The Labor Department's fiduciary rule reduced the amount of investor money that's allocated to mutual funds that pay brokers a premium to sell them, according to a Morningstar Inc. report released Thursday.
Since the DOL measure
died in court earlier this year, it's unclear whether this trend in reduced inflows will continue under the Securities and Exchange Commission's advice reform proposal designed to raise the standard of care for brokers.
The
Morningstar study says that prior to 2015, when the DOL rule was proposed, brokers were generally more likely to recommend higher-cost funds. They changed their habits to comply with the pending DOL rule.
"Flows into mutual funds paying unusually high excess loads declined after the DOL proposed its fiduciary rule in 2015, and this shift is statistically significant," according to the Morningstar report. "This reduction in the distortionary effect of conflicted payments suggests that firms put in place effective policies and procedures to mitigate conflicts of interest in response to the DOL rule and, further, that the SEC's proposal could maintain this important momentum."

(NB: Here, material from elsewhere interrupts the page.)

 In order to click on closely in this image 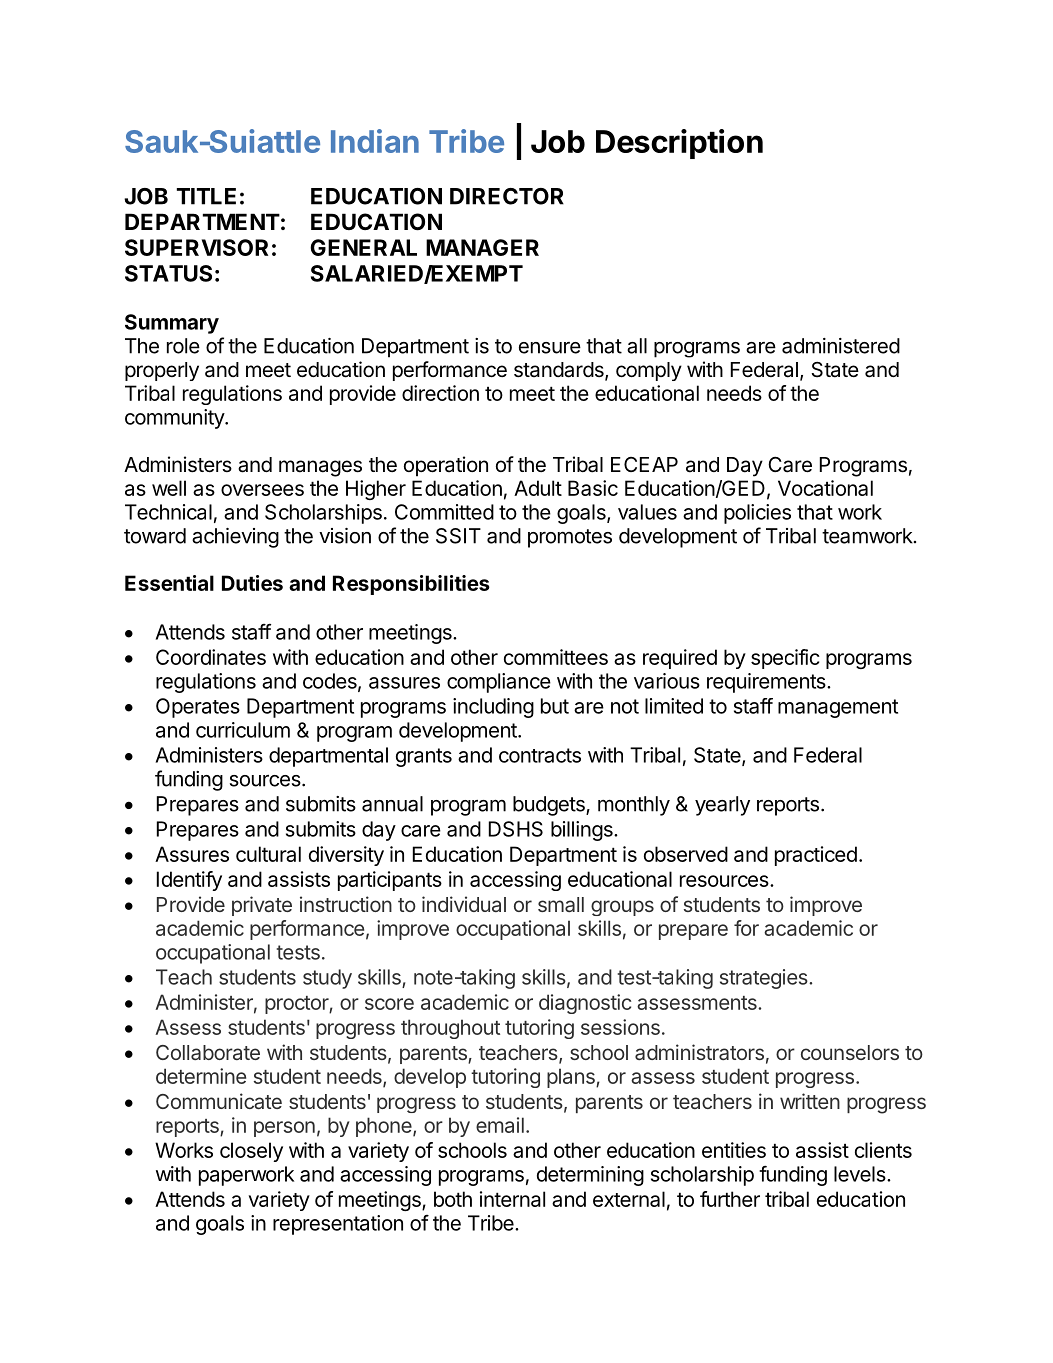, I will do `click(251, 1152)`.
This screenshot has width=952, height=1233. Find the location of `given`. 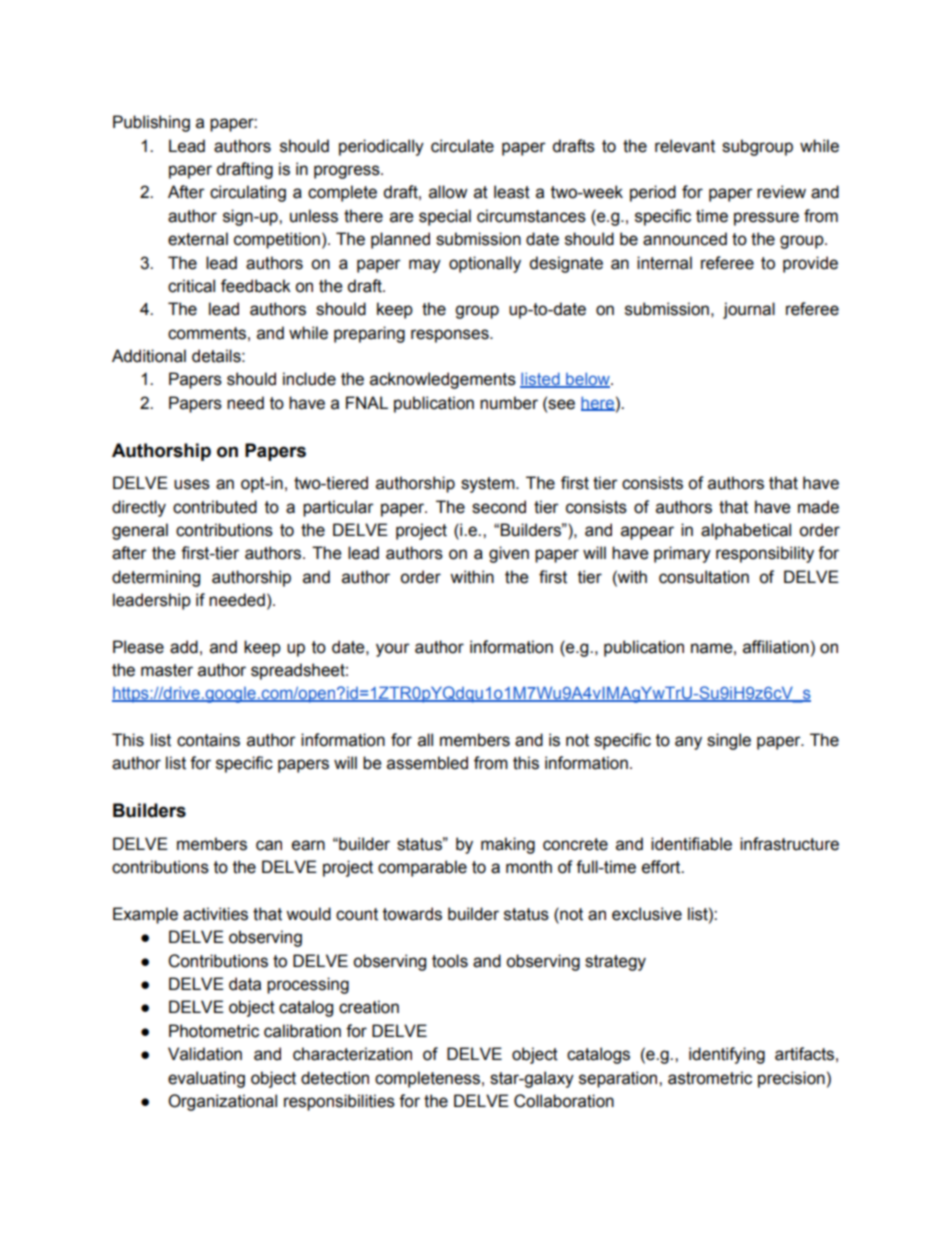

given is located at coordinates (509, 554).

The SEC is expected to release a final advice rule
by the middle of next year. Whether the measure has the same impact as the short-lived DOL rule is an open question.

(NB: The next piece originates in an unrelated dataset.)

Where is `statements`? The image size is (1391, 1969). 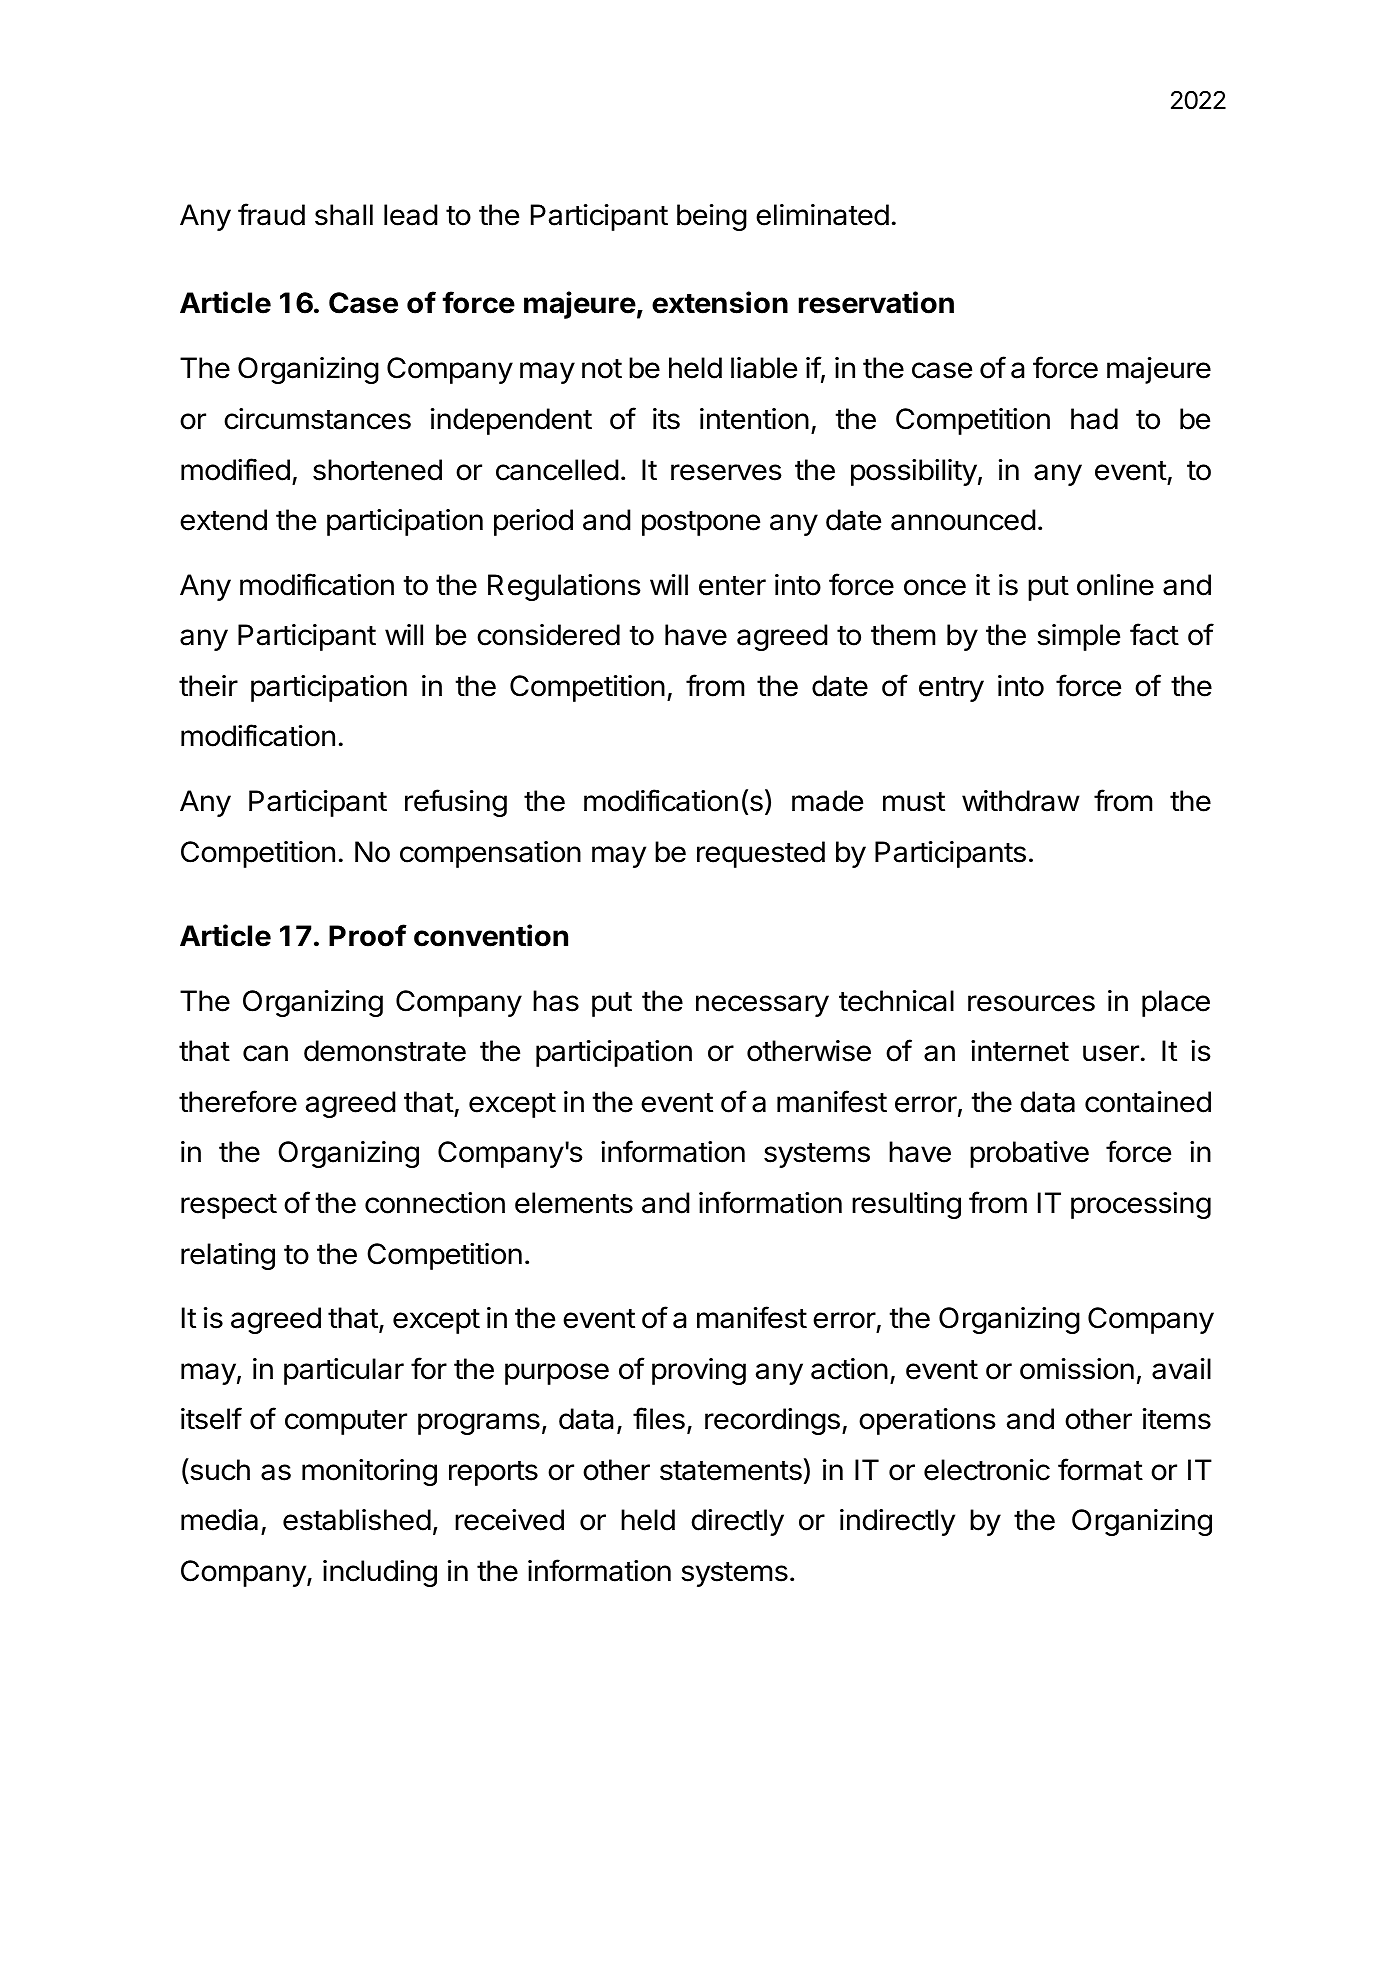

"It depends on how they enforce it and how seriously firms take it," said Aron Szapiro, Morningstar director of policy research.

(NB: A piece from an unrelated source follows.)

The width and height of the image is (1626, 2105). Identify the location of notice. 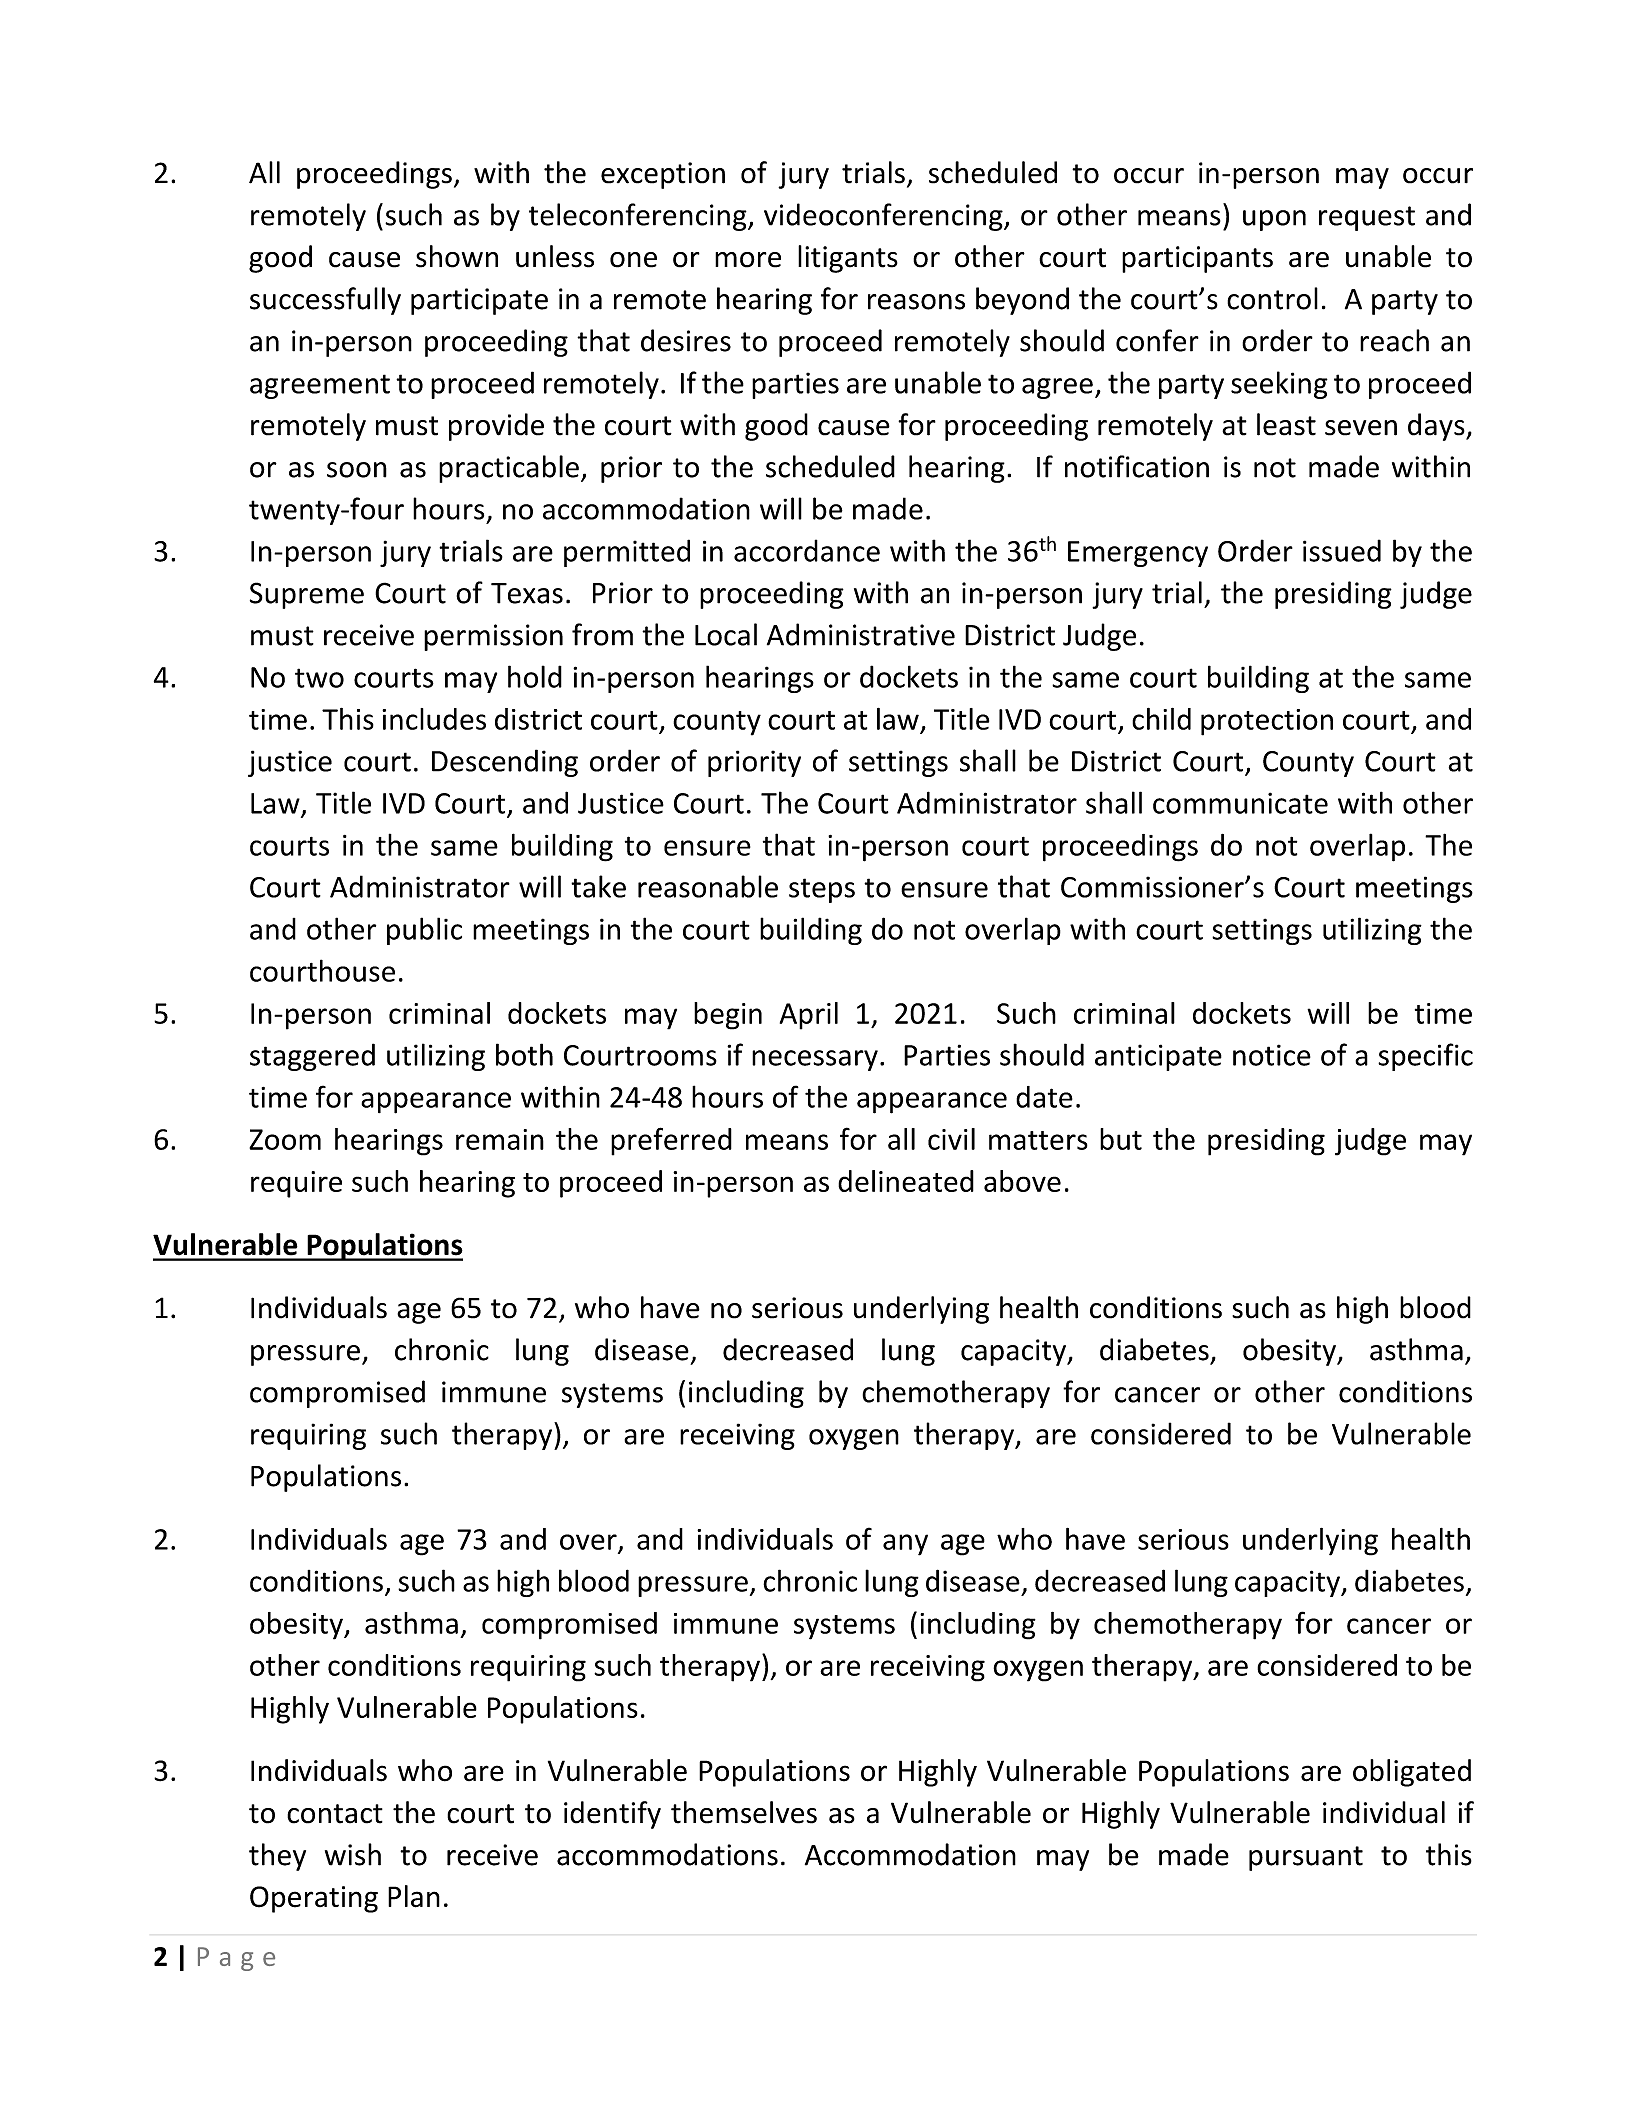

One investor advocate said that the Morningstar findings demonstrate the effectiveness of the conflict mitigation provisions of the DOL rule. He's not sure that the centerpiece of the SEC rule,
Regulation Best Interest, will have the same impact.
"It's an excellent testament that regulations with teeth can work," Knut Rostad, president of the Institute for the Fiduciary Standard, said of the Morningstar study. "In its present form, Regulation Best Interest provides none of the teeth that the DOL rule offered."
Regulation is not the only force reducing the popularity of high-load mutual funds, Mr. Szapiro said. Other factors include an industry movement toward lower-cost funds since the financial crisis and a migration of financial professionals to advisory models that require acting in a client's best interests.
A
report earlier this year by the Investment Company Institute showed that expense ratios for mutual funds have been falling for more than 20 years.
"The DOL rule added fuel to the rocket ship," Mr. Szapiro said.